Le duc de Guise, devenu l’idole des Français, ajoutait à sa gloire par la prise de Thionville : Brissac se soutenait en Piémont ; le duc de Nevers prenait Charlemont et le maréchal de Thermes Dunkerque, mais celui-ci perdit peu après la bataille de Gravelines, le 13 juillet 1558. Le roi de France et le roi d’Espagne étaient également fatigués d’une guerre dans laquelle les avantages et les pertes se balançaient trop pour qu’aucun des deux pût dicter la loi.

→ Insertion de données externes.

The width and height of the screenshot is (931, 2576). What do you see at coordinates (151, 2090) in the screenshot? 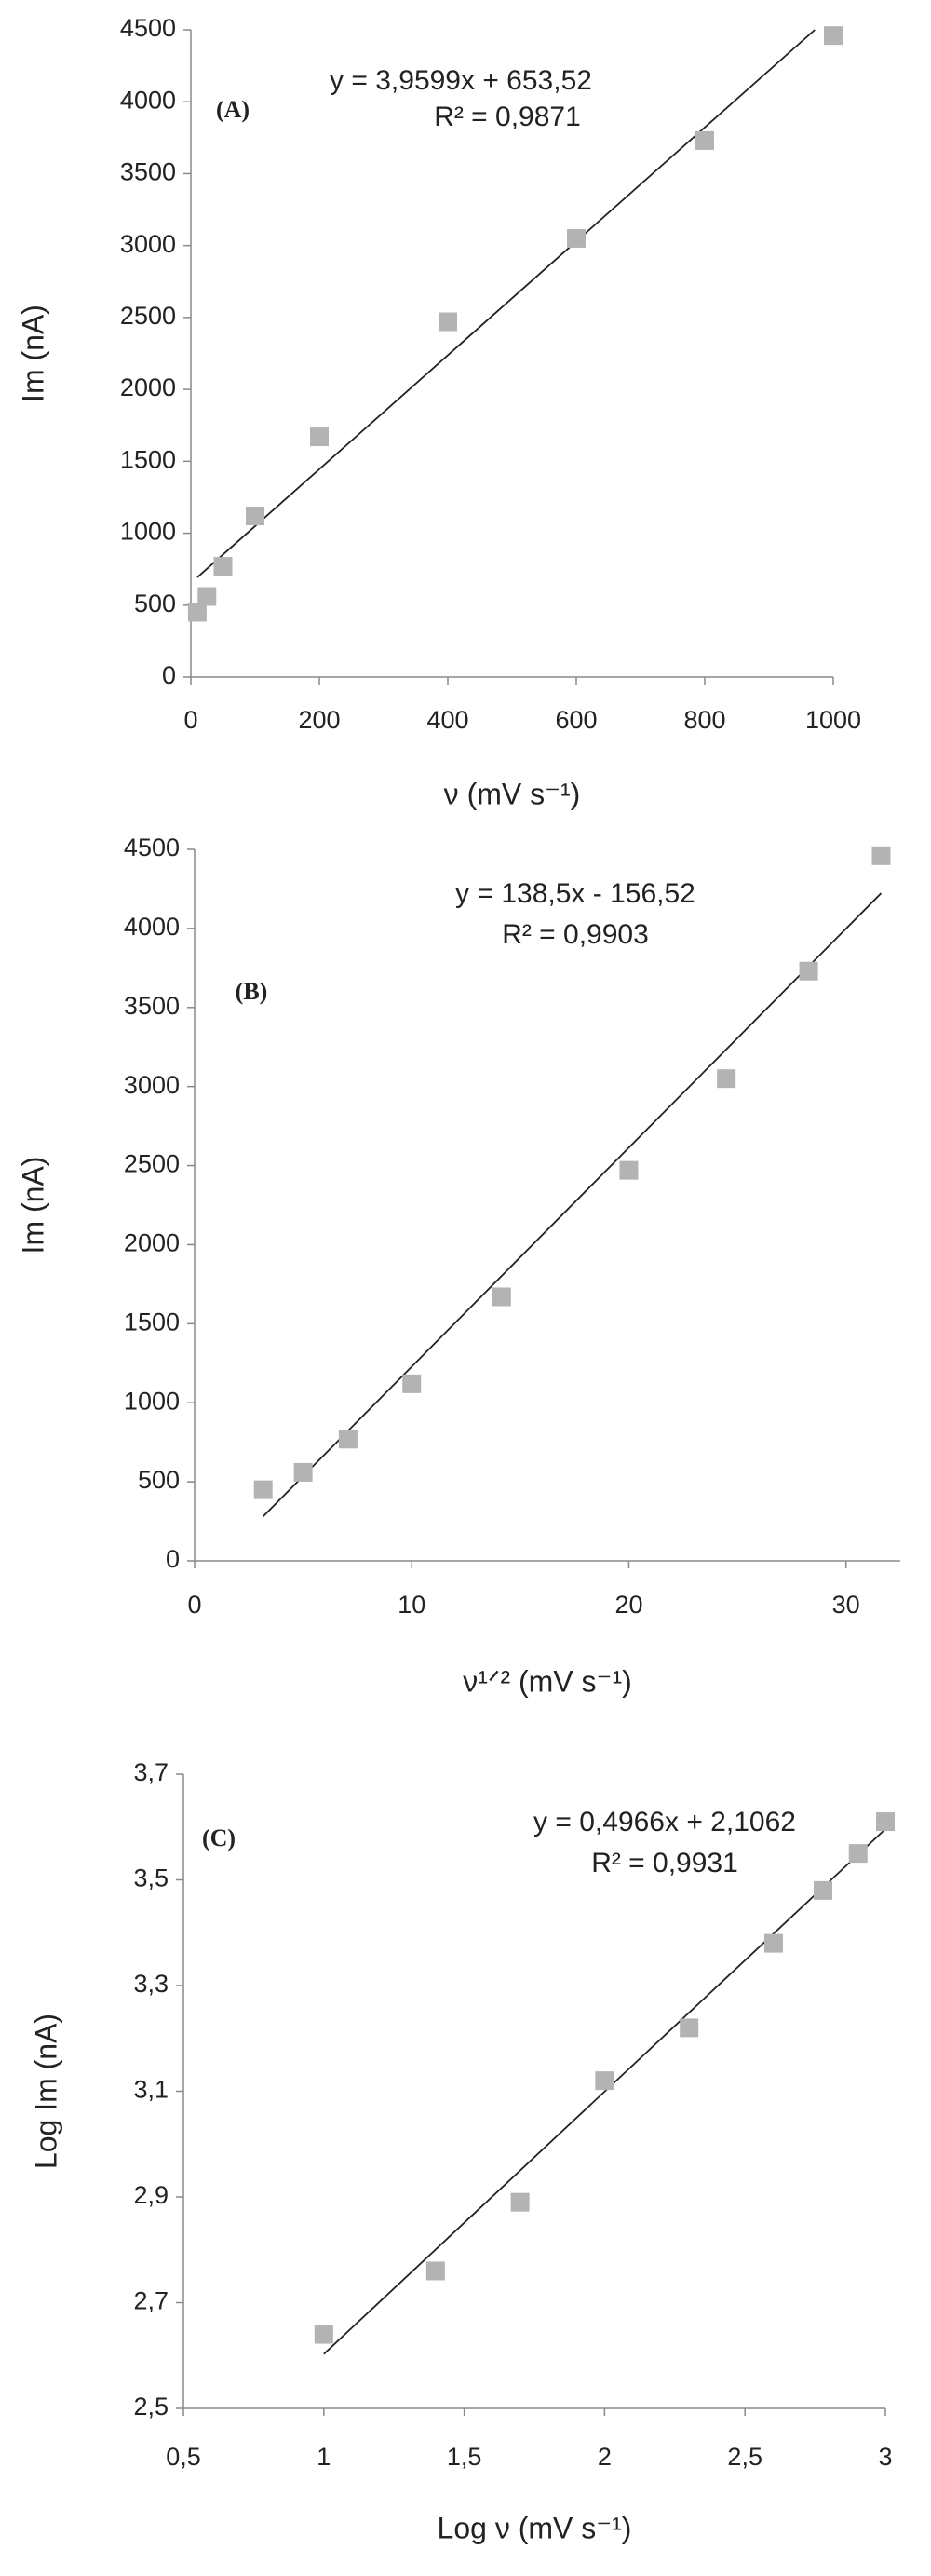
I see `y-tick-label: 3,1` at bounding box center [151, 2090].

Ils convinrent d’abord d’une suspension d’armes ; et, après de longues négociations, souvent interrompues, la paix fut signée à Cateau-Cambrésis, le 3 avril 1559 : la veille, l’Angleterre avait conclu son traité particulier. La France gagna Calais, Toul, Metz et Verdun. L’opinion énoncée par les Guise, qui avaient besoin que les hostilités continuassent pour abattre les Montmorency, a prévalu chez la plupart des historiens qui appellent la paix de Cateau-Cambrésis la malheureuse paix, parce qu’entre l’Espagne et la France on se rendit réciproquement les places que l’on s’était prises, et que le duc de Savoie obtint la restitution de ses États. Mais, outre que les victoires des Français n’étaient pas assez décisives pour contraindre l’Espagne à des sacrifices, il ne faut pas oublier que les rois ont d’autres intérêts que celui d’acquérir, et que Henri II ne voulait pas risquer de tomber dans la dépendance du duc de Guise.


Après l’avoir élevé pour le salut de l’État, il avait besoin de la paix pour lui faire sentir sa sujétion ; ce qu’il prouva en lui refusant une grâce que le duc sollicitait comme s’il eût été injuste de la lui refuser. La paix était aussi nécessaire au roi pour rétablir ses finances, et surveiller les protestants, qui prêtaient l’autorité d’une religion nouvelle à ceux qui voulaient exciter des troubles dans l’État.


Malheureusement pour la France, ce monarque, auquel on n’a pas rendu assez de justice, fut blessé à mort par le comte de Montgomery, capitaine de la garde écossaise, dans un tournoi donné rue Saint-Antoine, pour célébrer les mariages arrêtés à Cateau-Cambrésis entre Philippe II et Élisabeth, fille du roi, entre Marguerite, sa sœur, et le duc de Savoie. Montgommery, ayant rompu sa lance, oublia d’en jeter le tronçon.


Il en frappa si rudement Henri, qu’il lui creva l’œil droit. Ce prince mourut de sa blessure, le 10 juillet 1559, dans la 41e année de son âge, et la 13e de son règne. Comme il était le second fils de François Ier, qui désirait s’acquérir des alliés en Italie, on lui avait fait épouser Catherine de Médicis, parente du pape Clément VI. Après être restée dix ans sans avoir d’enfants, elle en eut dix dans le même nombre d’années ; il en restait quatre fils et trois filles à la mort de Henri II : trois fils régnèrent successivement (François II, Charles IX et Henri III) ; tous moururent sans laisser d’enfants : ainsi s’éteignit la branche des Valois, et la couronne passa dans la maison de Bourbon.